Task instructions:
In the Speech-i API documentation below, copy the passage from "The Speech-i transcription" up to and including "for unsuccessful calls.".

Quoted passage:
Speech-i

The Speech-i transcription platform exposes REST APIs to upload media files and retrieve the resulting transcriptions.

All API calls require a Bearer Token in the Authentication header or an Api Key specified as URL parameter. The Bearer Token and Api Key can be retrieved providing access credentials to the /auth method.

Successful API calls responses return HTTP code 200 and JSON formatted output. HTTP status codes section specifies the responses for unsuccessful calls.

Base URL for API calls is https://developer.speech-i.com/asr/api/v1

METHOD	RESOURCE	DESCRIPTION
POST	/auth	Generates an authentication bearer token
POST	/transcribe	Upload a file, start sync transcription process and receive the transcription
POST	/transcriptions	Upload a file/url and start async transcription process
GET	/transcriptions/{transcription_id}/status	Returns the status of a particular async transcription
GET	/transcriptions/{transcription_id}/results	Returns the results of a particular async transcription
POST	/properties	Sets the default transcription properties for the user
GET	/properties	Returns the transcription properties, quotas and limits for the user
POST	/reports	Upload a single or massive report
POST	/reports/media	Upload one or more attachments to a single report
GET	/reports/{report_id}	Returns a single report
GET	/reports	Returns all the reports sent by the user

The method generates an authentication bearer token and an api key providing username and password. The token expires after a predetermined time interval. After expiration, a new token request is needed.

METHOD	RESOURCE
POST	/auth

HEADER	VALUE
Content-Type	application/x-www-form-urlencoded

PARAMETER	TYPE	DESCRIPTION
username	String	Mandatory parameter provided by Speech-i
password	String	Mandatory parameter provided by Speech-i

Successful example response:

{"Authorization": "Bearer xxx.yyy.zzz", "api_key": "9LbfF21YvVyondsH6rMPqA"}

Upload a file, start sync transcription process and receive the transcription.

Max admitted audio duration is 3 minutes. Use async transcription methods for longer files

METHOD	RESOURCE
POST	/transcribe

HEADER	VALUE
Authorization*	Bearer xxx.yyy.zzz (retrieved in /auth)
Content-Type	multipart/form-data

*Authorization header is not required if api_key is specified as URL parameter

PARAMETER	TYPE	DESCRIPTION
file	File	Mandatory media file to transcribe
model	String	Mandatory language model to use
callback_uri	String	Optional notification callback. If specified, a POST request will be sent to this URI including the transcript as `sttOutput` field
format	String	Optional transcription format (xml or json)

Supplied information:
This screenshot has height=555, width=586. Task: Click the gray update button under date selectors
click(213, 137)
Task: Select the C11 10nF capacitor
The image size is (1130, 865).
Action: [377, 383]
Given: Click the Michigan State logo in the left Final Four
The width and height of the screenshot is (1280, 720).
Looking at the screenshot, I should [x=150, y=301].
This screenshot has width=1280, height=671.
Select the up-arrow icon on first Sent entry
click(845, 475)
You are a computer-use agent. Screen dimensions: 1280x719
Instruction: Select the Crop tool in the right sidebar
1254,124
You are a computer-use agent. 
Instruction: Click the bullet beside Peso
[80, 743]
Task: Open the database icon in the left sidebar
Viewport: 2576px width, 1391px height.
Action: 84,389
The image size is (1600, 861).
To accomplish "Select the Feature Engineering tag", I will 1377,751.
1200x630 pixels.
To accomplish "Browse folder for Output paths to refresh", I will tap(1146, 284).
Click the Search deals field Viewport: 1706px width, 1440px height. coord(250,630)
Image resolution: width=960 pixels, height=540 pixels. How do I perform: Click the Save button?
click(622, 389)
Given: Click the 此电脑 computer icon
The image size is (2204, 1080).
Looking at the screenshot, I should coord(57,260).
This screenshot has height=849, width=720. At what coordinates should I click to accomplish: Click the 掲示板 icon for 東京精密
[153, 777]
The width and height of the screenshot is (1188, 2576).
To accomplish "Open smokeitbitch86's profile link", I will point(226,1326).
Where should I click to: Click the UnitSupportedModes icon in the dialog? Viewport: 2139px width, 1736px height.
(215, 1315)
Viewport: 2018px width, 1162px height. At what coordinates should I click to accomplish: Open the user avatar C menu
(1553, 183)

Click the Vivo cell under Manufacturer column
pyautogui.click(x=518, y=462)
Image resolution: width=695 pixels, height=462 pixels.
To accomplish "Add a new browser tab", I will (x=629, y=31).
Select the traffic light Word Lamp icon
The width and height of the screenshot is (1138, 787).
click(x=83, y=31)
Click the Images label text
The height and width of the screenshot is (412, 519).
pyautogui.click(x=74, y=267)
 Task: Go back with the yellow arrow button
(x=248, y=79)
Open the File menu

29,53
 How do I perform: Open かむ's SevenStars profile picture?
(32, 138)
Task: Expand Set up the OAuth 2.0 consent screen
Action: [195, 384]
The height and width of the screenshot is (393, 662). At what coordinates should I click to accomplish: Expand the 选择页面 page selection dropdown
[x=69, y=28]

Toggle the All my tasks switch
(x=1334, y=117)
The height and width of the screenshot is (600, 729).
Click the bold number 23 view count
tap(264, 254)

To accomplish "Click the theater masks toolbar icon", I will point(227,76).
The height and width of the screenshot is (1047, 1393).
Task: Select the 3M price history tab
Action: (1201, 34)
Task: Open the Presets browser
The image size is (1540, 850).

Response to the exercise:
The Speech-i transcription platform exposes REST APIs to upload media files and retrieve the resulting transcriptions.

All API calls require a Bearer Token in the Authentication header or an Api Key specified as URL parameter. The Bearer Token and Api Key can be retrieved providing access credentials to the /auth method.

Successful API calls responses return HTTP code 200 and JSON formatted output. HTTP status codes section specifies the responses for unsuccessful calls.